Final Project of Columbia COMS 6998 Practical Deep Learning System Performance, 2022 Spring.
By Zihan Wang (UNI: zw2782) and Jace Yang (UNI: jy3174)

1. Project Introduction

In this research, we explore a variety of heads and layers pruning strategies on BERT in order to find a feasible latency-accuracy trade-off while depolying BERT to edge devices.

In Section 1, we will provide a brief overview of the intuition and background work of pruning.

1.1 Pruning attention heads in transformer models

In paper Are Sixteen Heads Really Better than One? researchers came to a surprising conclusion: most attention heads can be individually removed after training without any significant downside in terms of test performance.

However, while attempting to answer the question "Are important heads 'universally' important across datasets?" in the chapter 3.4, researchers only employed two out-of-domain test sets, that are, from our perspective, not totally unrelated!

Therefore, we believe that the conclusion that key heads are universally important across the dataset needs further experiment. Specifically, we perform ablation study by masking attention heads (replace attention output with zero-vector) in each layer during the testing stage using GLUE dataset, and then conduct a comprehensive analysis across different tasks to see how pruning affects testing accuracy.

For layer and heads pruning experiments, we perform task-specific fine-tuning using the GLUE training set and evaluate testing metrics on the official dev set. Among a variety of language understanding tasks in GLUE, we report model performance on 6 tasks, i.e. SST-2(Sentiment Analysis), CoLA(Corpus of Linguistic Acceptability); WNLI(Winograd NLI), STS-B(Semantic Textual Similarity Benchmark), RTE(Recognizing Textual Entailment) and MRPC(Microsoft Research Paraphrase Corpus).

1.2 Pruning layers in transformer models

There is an embedding layer and L encoder layers $\{l_{1}, l_{2}, \dots, l, l_{L}\}$ for pretrained language models such as BERT, XLNet, Roberta, and others. However, different layers in transformer-based models capture distinct linguistic information, according to the research Linguistic Knowledge and Transferability of Contextual Representations. Lower layers of the network, for example, capture syntax information, but middle and higher levels of the network learn higher-level information.

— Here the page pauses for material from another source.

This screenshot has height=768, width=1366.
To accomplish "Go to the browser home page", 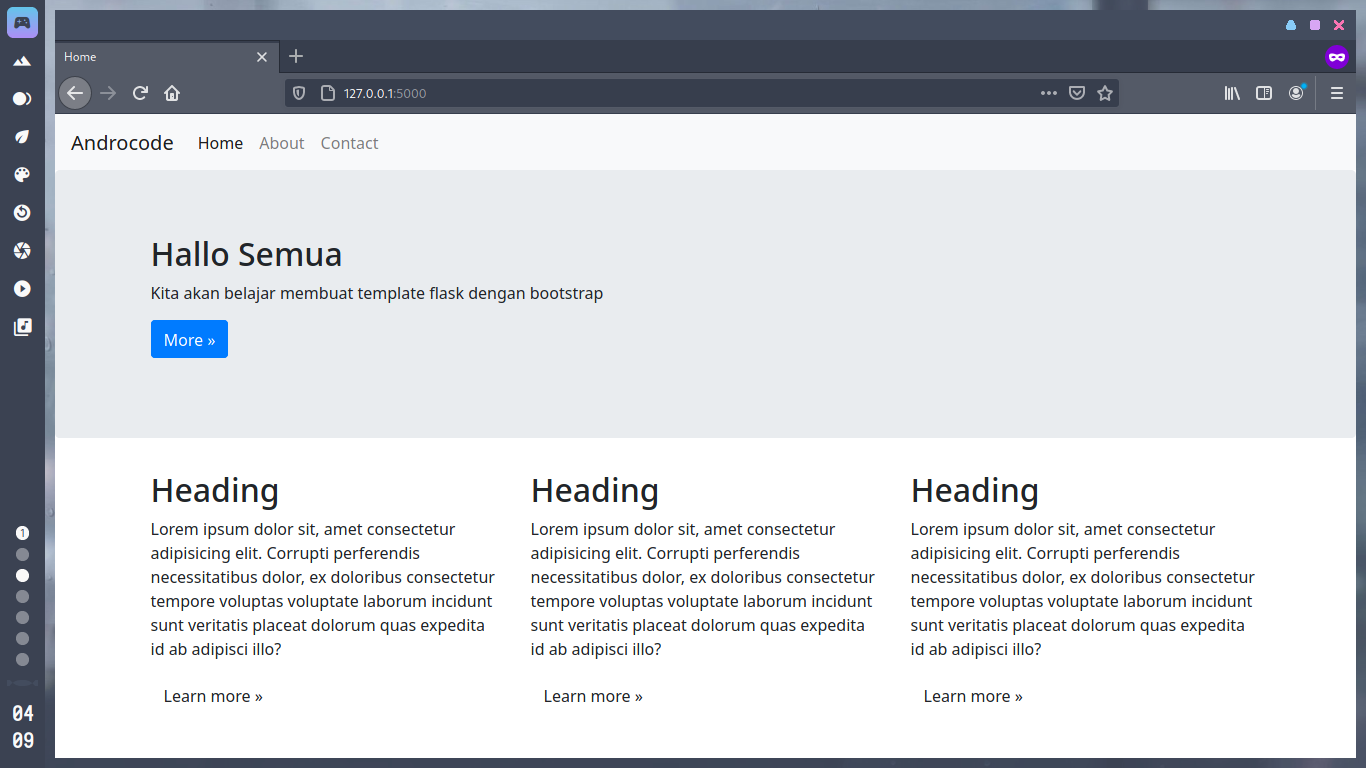I will [172, 93].
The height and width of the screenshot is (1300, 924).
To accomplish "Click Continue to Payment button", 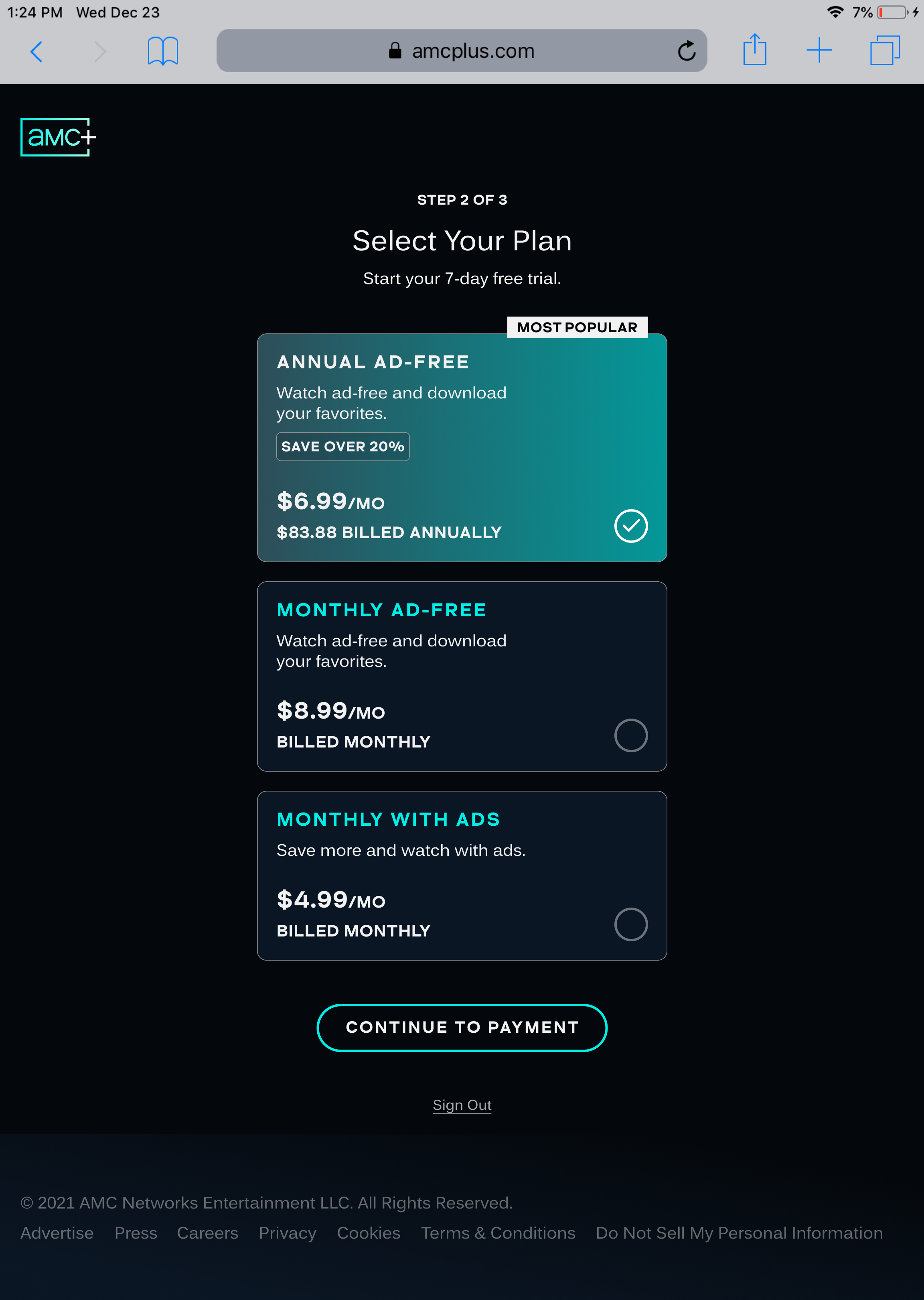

These findings, coupled with the CMU paper cited in Section 1.1, encourage us to study the effect of dropping each layer on the testing performance. We experimented with various layer-dropping procedures, including top-layer dropping, bottom-layer dropping, and symmetric dropping.

1.3 Deployment on End-Device

Huggingface's DistilBERT provides a smaller and faster version of BERT. It has the same structure as our 6-layers dropped BERT, therefore it can be used as a method to verify our idea. In this project, we quantized and deployed DistilBERT on Google Pixel 2 (Android 11.0 x86, 4GB RAM, 64GB Storage) to perform Question Answering, Sentiment Analysis(SST-2), Semantic Textual Similarity Analysis (STS-B) tasks within both space and inference time constraints.

2. Repository Architecture Description

The Repository has three main directories: pytorch-pretrained-BERT, AndroidApp, and logs.

2.1 pytorch-pretrained-BERT

This repository contains an PyTorch reimplementation of Google's TensorFlow repository for the BERT model that was released together with the paper BERT: Pre-training of Deep Bidirectional Transformers for Language Understanding by Jacob Devlin, Ming-Wei Chang, Kenton Lee and Kristina Toutanova. Our code is based on this repository: https://github.com/maknotavailable/pytorch-pretrained-BERT.

In order to perform heads pruning experiments, we reconstructed the BERT in pytorch-pretrained-BERT/pytorch_pretrained_bert/modeling.pyby adding functions related to heads_pruning (such as prune_heads, mask_heads) in BertAttention module. Typically, we finetune the entire Bert model on the GLUE dataset, then prune each head (there are 12*12 = 144 heads in total) and test on the GLUE test sets.

To run layer pruning experiments, we introduce the argument remove_layers which takes a layer index as an argument and deletes the parameters for the associated layers in pre-trained BERT. We employ many layer dropping tactics, including top-layer dropping, bottom-layer dropping, symmetric middle-layer dropping. Bert is then pruned and used for fine-tuning and inferencing.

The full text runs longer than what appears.